- [EXERCISE PROMPT]
Add 134 to every coordinate in the answers and write out again all the material starting at the line containing "How do I perform: Open Website" and ending at the line containing "will pyautogui.click(x=151, y=131).". Leave everything else in those lines unchanged.

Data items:
-----
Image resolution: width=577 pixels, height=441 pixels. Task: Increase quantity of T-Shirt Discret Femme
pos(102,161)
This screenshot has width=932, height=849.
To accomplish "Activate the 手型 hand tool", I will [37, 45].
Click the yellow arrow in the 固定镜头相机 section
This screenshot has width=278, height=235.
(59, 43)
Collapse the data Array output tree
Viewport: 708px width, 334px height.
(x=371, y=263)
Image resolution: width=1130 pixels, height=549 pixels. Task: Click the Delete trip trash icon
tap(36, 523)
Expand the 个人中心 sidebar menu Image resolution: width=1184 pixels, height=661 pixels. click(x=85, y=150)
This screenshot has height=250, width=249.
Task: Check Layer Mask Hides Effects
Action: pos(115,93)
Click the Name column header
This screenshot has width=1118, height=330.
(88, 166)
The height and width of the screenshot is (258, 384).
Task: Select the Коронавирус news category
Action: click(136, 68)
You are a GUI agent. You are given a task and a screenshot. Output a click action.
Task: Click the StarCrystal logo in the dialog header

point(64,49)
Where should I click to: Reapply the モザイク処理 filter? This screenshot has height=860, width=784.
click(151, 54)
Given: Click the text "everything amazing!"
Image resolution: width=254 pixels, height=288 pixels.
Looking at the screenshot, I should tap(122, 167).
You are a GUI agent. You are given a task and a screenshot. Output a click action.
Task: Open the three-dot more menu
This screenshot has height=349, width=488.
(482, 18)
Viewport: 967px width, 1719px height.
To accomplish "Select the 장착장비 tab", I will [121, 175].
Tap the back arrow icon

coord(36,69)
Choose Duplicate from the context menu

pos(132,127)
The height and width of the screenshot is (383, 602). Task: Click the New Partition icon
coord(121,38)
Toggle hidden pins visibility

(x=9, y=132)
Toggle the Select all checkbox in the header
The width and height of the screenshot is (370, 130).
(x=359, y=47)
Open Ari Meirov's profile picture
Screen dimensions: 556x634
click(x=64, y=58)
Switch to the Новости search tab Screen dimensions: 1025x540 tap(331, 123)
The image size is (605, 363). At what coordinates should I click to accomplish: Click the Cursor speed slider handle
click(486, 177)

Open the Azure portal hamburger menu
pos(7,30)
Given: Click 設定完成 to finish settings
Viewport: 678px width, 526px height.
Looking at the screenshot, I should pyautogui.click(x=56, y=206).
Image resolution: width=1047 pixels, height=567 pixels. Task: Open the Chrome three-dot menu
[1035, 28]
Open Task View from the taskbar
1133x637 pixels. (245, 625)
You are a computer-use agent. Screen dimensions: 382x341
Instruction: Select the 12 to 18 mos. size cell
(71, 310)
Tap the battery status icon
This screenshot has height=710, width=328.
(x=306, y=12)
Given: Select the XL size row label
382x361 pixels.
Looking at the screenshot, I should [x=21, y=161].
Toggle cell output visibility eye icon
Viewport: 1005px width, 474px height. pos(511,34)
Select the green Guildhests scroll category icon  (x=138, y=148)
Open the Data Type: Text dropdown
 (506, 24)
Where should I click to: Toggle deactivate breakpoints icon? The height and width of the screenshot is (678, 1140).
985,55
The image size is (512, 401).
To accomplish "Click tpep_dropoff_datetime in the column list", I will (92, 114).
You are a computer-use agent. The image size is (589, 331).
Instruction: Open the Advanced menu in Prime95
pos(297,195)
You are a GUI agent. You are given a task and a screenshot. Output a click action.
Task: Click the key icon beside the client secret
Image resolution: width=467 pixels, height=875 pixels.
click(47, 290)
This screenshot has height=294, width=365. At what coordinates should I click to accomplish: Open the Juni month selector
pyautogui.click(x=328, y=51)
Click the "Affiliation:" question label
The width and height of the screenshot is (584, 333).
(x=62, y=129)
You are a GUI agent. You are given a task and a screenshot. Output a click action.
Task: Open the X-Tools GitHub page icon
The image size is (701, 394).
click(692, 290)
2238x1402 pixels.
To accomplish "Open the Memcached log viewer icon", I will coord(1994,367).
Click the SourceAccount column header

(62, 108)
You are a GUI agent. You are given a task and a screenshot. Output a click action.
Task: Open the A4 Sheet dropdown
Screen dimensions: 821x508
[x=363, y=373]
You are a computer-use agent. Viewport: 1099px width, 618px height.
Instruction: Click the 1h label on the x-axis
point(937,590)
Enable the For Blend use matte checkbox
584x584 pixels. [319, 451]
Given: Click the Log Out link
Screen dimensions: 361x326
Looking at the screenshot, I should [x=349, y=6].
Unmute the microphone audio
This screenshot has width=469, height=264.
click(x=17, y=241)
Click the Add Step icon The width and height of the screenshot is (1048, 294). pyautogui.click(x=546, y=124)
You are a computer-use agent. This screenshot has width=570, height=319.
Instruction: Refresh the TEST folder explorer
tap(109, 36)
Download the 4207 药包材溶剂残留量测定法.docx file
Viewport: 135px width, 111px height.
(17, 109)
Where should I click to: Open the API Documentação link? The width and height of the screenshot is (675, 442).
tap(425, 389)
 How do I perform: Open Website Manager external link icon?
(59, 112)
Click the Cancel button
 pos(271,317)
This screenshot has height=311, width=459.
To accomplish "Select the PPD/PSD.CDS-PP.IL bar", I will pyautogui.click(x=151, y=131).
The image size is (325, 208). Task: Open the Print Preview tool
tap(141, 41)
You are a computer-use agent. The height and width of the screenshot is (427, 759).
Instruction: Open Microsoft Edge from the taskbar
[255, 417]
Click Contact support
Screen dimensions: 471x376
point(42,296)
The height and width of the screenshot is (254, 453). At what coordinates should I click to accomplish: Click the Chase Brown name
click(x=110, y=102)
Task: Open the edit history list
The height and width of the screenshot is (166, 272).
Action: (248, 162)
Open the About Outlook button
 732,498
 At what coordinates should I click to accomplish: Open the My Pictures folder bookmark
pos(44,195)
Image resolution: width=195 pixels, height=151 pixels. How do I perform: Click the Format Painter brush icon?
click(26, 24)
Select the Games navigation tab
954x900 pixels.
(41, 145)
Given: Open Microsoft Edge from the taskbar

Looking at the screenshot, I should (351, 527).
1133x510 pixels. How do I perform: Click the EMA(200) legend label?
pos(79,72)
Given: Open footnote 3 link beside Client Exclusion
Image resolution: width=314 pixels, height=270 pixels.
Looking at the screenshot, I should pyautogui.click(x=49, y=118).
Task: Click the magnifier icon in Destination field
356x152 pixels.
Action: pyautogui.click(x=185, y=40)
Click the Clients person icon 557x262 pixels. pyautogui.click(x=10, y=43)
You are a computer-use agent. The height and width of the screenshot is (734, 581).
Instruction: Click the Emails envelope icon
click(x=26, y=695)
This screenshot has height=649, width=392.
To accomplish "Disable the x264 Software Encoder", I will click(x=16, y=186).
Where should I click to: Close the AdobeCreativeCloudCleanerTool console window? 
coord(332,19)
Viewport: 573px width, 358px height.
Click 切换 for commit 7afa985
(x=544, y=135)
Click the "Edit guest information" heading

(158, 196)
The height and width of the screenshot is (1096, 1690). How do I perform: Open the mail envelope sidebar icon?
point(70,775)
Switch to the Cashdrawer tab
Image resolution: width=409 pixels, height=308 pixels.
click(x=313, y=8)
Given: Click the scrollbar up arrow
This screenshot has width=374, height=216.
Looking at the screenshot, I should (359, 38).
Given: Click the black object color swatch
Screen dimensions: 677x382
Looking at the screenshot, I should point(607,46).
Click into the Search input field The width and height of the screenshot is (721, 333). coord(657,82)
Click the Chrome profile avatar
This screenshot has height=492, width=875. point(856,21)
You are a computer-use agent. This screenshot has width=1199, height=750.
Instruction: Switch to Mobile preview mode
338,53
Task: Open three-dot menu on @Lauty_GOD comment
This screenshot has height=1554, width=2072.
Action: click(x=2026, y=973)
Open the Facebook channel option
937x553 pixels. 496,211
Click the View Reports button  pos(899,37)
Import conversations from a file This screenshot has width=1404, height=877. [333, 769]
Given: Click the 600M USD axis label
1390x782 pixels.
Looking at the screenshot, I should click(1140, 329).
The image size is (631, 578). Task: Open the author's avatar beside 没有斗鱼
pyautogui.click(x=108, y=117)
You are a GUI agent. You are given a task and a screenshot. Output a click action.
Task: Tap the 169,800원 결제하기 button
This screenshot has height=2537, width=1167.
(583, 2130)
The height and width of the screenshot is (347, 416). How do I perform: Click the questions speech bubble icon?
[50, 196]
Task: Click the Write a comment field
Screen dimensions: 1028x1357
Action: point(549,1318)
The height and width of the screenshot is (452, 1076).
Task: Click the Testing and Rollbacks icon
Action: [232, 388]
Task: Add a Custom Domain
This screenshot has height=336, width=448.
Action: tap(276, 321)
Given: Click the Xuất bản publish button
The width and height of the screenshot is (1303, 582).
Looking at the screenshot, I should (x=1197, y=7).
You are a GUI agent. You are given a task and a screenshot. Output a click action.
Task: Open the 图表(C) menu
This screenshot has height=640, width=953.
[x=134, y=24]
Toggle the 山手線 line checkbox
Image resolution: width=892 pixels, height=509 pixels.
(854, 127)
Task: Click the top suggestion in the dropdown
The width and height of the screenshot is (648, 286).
-----
- [EXPECTED ANSWER]
 How do I perform: Open Website Manager external link icon?
(193, 246)
Click the Cancel button
 pos(405,451)
This screenshot has height=311, width=459.
To accomplish "Select the PPD/PSD.CDS-PP.IL bar", I will pyautogui.click(x=285, y=265).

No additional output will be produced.